Alys is played by Neko_Ali.

*Dalgar Blackhammer*, LG male dwarf Fighter 1
Dalgar is a dwarf from a prime world with no humans, drow, or halflings. This caused him some confusion when he first met them after stumbling through a portal to Sigil. Dalgar carries a large barrel of beer in his back. Nobody is certain why, since it impairs his movement in combat, but most are smart enough not to get between a dwarf and his ale. Dalgar fearlessly, sometimes foolhardily, wades into battle with his urgrosh.
Dalgar Blackhammer is played by Kaodi.

*Dr. Poojo*, N male halfling Rogue 1
Doctor Poojo purports to be a Professor Excommunicate of Experimental Alchemy, Academy of Greyhawk. Whatever the truth, he certainly is a clueless prime, with an unhealthy fascination with things that burn or explode. When not experimenting on new, more potent variants of alchemist's fire, the white-haired halfling may be seen sniping targets with a crossbow, or sneaking up behind them and severing their spinal columns or purse strings with his short sword.
Dr. Poojo is played by Tugex.

*Rhett*, LG male human Paladin 1 of Torm
Rhett hails from a nation called Cormyr on the prime world of Toril. He originally had to flee through what turned out to be a portal as his home village was decimated by the drow cultists of Kiaransalee. He swore his life to the service of Torm, and on the same breath, vengeance upon those who destroyed his home. While he is certainly a righteous warrior, such vengefulness in a paladin may lead to many things yet. Rhett favours a large two-handed sword in dispatching his enemies.
Rhett is played by Nightfall.

*Strontium-90*, LG modron Cleric 1 of Bahamut
Strontium-90 originally turned rogue and became an individual while in the clutches of a troupe of Krynnish tinker gnomes in the Outlands. He was experimented upon, and only saved from dismantling by a party of holy warriors in service of Bahamut. Something about such ordered benevolence struck a chord deep within the machine recesses of the box, and he soon took the rites to become the first known modron cleric of Bahamut.
Strontium-90 is played by Primus.

*Tondo Ket*, LN male bioloid Monk 1, Mercykiller
Tondo Ket was made, not born. He is a sentient mercane construct, with a personality and a drive to learn. Tondo was originally slated to be sold to the Mercykillers, but the mercane trade caravan was attacked by an astral dreadnought, and Tondo was damaged as he got flung through a portal to Sigil. His driving force now is to seek a purpose for himself, and an explanation to the Mercykiller tattoo on the back of his hand.
Tondo Ket is played by KingOfLaw.

Kaodi, the stage is yours!


----------



## Kaodi (Mar 14, 2004)

*Session 1*

Only the occasional exchange between patrons disturbs the silence of the tavern,  a run down establishment in the Lower Ward of Sigil called the Sword & Buckler. Most of the customers are of the kind that usually hang around the tavern, the riff-raff trying to eke out a living in the rough and tumble city of Sigil, but tonight a good number of them are of the  “ armed and dangerous ” sort, more so than on a typical night. They seem to be expecting something, or someone.

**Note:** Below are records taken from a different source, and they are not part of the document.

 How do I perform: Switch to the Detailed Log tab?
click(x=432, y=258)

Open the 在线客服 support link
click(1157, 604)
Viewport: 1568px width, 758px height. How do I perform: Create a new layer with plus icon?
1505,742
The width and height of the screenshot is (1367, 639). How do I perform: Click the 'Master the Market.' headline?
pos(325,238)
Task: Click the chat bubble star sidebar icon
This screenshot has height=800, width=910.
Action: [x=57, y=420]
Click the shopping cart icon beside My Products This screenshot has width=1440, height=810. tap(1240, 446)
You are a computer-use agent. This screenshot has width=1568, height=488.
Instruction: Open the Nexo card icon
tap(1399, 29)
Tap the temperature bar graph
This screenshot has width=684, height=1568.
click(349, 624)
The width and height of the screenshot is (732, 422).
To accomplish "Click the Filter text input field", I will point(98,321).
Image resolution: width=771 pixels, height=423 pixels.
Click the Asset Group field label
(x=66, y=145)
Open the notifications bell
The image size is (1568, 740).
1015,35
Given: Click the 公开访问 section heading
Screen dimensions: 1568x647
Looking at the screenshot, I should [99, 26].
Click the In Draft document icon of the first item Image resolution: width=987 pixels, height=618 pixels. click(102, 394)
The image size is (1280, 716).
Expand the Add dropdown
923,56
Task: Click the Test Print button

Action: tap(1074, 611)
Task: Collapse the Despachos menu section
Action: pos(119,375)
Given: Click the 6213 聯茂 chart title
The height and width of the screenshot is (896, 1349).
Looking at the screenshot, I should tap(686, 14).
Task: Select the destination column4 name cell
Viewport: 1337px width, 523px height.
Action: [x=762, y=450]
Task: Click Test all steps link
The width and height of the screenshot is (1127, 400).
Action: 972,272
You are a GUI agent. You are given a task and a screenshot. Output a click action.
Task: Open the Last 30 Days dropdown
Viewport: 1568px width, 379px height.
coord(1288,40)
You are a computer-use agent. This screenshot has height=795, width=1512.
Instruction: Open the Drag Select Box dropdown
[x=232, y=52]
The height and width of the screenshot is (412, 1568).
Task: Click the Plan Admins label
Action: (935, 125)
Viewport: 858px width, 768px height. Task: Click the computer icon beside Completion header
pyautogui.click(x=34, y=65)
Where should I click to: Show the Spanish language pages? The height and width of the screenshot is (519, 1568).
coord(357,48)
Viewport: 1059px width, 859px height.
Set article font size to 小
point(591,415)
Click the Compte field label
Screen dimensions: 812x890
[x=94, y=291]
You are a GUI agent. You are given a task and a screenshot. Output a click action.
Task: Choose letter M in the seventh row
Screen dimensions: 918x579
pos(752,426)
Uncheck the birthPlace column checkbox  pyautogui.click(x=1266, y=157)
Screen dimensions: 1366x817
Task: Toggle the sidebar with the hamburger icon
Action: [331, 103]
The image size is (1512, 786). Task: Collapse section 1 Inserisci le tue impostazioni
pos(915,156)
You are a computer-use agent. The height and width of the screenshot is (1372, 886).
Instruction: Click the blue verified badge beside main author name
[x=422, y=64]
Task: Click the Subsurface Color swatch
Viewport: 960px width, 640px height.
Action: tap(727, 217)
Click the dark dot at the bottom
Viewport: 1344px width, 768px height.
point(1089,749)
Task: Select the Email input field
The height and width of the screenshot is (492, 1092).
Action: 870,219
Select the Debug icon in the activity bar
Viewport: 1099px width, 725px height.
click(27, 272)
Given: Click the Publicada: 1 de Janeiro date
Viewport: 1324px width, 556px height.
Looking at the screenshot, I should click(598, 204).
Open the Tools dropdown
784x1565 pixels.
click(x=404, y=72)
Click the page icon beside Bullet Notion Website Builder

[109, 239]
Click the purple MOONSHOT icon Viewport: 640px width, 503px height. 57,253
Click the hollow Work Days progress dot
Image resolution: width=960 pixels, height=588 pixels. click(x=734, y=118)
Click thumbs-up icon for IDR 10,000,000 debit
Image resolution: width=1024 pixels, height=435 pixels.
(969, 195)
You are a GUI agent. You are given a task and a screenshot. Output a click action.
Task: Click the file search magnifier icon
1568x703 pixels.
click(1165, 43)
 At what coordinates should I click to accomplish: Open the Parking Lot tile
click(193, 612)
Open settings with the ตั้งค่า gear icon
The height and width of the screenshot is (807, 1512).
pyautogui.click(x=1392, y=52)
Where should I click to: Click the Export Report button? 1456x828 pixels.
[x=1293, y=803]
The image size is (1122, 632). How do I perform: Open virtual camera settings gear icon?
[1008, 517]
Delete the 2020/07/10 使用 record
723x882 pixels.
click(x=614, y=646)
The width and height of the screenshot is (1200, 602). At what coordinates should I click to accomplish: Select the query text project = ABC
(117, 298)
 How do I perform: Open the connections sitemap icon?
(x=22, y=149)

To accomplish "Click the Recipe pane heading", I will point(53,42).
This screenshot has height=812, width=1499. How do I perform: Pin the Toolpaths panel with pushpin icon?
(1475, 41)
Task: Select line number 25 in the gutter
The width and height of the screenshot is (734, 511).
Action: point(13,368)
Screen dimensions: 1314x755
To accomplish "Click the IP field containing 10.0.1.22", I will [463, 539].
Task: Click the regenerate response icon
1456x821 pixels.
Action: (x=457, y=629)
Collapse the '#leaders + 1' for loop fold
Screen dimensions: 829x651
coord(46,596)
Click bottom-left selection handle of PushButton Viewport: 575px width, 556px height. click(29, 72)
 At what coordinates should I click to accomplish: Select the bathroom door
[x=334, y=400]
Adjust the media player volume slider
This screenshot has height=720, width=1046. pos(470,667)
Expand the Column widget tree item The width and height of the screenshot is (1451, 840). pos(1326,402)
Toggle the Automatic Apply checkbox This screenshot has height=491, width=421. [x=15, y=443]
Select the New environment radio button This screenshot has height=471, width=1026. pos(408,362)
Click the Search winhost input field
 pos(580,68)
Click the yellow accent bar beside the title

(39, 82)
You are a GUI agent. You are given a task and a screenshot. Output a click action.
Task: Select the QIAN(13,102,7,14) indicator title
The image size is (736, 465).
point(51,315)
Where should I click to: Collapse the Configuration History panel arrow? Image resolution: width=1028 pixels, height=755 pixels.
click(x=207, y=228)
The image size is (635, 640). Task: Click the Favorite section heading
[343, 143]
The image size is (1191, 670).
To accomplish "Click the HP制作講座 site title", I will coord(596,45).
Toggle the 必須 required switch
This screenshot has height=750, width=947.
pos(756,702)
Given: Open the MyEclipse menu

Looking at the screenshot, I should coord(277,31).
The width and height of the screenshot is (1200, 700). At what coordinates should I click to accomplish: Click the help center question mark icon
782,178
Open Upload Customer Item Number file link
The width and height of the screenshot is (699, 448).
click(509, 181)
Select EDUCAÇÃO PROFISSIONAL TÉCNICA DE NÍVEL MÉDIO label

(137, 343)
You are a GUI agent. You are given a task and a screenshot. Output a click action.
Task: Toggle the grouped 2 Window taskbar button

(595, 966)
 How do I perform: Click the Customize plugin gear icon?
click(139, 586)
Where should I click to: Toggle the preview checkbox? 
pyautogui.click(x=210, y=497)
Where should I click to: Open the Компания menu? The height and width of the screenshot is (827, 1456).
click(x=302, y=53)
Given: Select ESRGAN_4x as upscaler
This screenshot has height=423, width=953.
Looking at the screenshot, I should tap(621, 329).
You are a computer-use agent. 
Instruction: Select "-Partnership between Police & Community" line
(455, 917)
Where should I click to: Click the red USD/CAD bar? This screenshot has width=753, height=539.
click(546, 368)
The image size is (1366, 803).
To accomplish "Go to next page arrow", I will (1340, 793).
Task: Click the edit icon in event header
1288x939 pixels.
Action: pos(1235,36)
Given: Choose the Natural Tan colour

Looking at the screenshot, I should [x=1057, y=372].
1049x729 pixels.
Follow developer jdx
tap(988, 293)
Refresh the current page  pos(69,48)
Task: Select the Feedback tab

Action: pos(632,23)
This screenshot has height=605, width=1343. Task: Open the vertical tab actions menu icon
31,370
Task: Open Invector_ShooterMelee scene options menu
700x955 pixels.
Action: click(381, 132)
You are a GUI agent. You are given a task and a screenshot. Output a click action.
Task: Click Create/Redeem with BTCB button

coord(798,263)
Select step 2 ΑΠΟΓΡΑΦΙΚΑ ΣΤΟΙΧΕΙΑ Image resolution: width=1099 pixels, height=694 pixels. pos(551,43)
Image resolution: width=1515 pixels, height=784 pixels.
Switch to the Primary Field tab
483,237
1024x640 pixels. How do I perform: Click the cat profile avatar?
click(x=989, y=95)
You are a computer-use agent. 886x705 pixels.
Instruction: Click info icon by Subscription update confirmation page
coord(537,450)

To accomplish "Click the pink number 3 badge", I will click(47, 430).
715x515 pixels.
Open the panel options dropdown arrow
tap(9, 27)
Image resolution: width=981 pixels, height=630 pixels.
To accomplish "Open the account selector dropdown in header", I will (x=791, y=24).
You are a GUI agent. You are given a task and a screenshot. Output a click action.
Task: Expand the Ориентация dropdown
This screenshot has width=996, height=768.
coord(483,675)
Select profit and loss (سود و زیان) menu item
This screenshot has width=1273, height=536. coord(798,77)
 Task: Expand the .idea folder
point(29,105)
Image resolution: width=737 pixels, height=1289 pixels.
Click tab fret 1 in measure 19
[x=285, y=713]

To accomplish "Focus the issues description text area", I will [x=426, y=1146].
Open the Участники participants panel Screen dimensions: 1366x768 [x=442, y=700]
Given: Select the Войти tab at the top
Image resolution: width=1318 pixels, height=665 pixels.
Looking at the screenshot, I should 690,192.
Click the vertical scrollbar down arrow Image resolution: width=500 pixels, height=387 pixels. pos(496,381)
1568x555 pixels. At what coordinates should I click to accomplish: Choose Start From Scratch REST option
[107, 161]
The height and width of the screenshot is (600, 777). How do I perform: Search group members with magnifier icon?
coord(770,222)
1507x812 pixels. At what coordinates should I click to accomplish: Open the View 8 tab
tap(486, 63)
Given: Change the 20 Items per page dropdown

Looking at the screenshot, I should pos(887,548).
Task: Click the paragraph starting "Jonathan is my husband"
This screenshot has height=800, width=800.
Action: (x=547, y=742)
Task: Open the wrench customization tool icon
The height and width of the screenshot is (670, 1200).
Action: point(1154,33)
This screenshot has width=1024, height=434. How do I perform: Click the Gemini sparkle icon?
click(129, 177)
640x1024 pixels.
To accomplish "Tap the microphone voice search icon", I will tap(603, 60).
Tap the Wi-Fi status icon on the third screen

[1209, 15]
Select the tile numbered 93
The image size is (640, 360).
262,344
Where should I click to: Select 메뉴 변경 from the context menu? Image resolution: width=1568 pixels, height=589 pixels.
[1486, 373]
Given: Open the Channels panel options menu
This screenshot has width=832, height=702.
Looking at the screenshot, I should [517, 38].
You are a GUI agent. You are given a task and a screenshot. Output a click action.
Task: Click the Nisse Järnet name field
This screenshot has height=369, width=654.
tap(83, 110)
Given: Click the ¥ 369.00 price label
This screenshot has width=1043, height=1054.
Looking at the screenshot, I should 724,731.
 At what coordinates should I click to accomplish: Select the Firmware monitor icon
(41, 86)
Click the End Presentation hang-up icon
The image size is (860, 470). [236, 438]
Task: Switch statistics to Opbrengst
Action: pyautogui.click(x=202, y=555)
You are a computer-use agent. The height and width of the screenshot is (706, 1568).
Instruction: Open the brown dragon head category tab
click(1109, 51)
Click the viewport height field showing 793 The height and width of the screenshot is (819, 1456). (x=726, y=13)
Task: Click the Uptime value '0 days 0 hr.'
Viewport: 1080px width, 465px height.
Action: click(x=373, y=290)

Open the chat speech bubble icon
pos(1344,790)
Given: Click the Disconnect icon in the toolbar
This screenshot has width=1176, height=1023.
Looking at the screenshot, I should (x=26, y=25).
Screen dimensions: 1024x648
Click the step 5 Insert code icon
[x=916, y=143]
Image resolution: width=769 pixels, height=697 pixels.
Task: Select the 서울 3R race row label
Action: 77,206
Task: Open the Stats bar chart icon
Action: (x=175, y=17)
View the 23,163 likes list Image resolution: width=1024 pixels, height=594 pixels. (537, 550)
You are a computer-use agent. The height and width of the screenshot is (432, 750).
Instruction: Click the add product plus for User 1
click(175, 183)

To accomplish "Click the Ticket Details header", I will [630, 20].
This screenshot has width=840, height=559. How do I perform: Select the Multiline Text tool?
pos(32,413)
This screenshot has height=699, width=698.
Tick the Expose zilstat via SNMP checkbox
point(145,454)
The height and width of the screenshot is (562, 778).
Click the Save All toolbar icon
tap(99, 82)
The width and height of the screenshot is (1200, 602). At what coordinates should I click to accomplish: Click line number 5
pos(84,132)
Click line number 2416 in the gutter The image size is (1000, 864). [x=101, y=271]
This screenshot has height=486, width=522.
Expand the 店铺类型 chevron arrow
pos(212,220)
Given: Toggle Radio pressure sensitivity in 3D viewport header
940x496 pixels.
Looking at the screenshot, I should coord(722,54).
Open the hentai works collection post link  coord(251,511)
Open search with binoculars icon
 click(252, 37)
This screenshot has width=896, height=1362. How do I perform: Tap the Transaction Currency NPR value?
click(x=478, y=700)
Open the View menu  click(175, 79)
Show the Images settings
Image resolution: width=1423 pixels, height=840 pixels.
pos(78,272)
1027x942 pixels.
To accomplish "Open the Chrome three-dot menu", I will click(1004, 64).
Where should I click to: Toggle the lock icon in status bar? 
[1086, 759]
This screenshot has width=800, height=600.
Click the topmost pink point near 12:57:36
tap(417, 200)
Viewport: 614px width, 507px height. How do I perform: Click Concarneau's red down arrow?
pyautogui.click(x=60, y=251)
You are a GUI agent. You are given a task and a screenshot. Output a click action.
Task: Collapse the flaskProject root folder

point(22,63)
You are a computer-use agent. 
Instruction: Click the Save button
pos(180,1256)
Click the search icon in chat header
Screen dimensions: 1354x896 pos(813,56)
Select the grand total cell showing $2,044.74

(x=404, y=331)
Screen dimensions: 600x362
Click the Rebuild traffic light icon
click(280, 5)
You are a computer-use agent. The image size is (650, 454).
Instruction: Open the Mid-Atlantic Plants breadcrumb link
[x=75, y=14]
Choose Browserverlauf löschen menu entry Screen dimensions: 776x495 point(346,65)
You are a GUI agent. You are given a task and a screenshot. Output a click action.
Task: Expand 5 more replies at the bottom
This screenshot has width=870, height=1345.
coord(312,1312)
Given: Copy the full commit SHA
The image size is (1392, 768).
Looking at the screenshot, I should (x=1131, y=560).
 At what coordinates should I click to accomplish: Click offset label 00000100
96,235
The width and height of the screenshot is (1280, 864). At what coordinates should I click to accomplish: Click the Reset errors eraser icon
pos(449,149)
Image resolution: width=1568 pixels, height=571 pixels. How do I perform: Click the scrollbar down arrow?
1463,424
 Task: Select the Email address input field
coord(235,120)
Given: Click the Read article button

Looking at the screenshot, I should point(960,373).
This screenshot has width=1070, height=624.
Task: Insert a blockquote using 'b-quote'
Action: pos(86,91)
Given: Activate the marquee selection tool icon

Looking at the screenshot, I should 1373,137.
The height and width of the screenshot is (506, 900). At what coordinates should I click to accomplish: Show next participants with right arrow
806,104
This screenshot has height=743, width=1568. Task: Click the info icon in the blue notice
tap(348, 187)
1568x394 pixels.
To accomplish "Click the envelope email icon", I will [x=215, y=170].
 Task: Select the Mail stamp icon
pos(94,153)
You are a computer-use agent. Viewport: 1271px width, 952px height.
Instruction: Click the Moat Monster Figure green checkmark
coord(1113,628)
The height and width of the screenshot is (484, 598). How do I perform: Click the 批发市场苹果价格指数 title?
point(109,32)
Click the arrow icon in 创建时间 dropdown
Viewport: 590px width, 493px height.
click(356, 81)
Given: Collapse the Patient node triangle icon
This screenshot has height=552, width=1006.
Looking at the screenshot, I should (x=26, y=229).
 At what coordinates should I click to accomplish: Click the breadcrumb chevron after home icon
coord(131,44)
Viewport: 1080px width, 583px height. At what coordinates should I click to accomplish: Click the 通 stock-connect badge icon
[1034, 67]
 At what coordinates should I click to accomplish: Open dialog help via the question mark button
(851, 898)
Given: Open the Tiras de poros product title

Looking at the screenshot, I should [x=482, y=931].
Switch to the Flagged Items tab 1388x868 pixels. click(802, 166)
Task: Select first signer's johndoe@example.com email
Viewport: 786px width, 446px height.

	The idle chatter ceases when the door swings upon and a large man steps inside. He is dressed in chainmail, with a sword hanging at his side. A black cape is draped over his broad shoulders and his face is framed by a tangle of red hair. For a moment his piercing blue eyes scan the room, a ghost of a smile hidden partially by his beard. His name is Vince de Plotte.

	“ Good eve to ye, cutters! “ de Plotte declares in a booming voice. “ Do I look upon a bunch of canny bloods, ready to take on the planes? ” And at that he is greeted by a mass of raised tankards and cheers. “ Then I have a job for you! ” he hollers, raising his voice up over the noise.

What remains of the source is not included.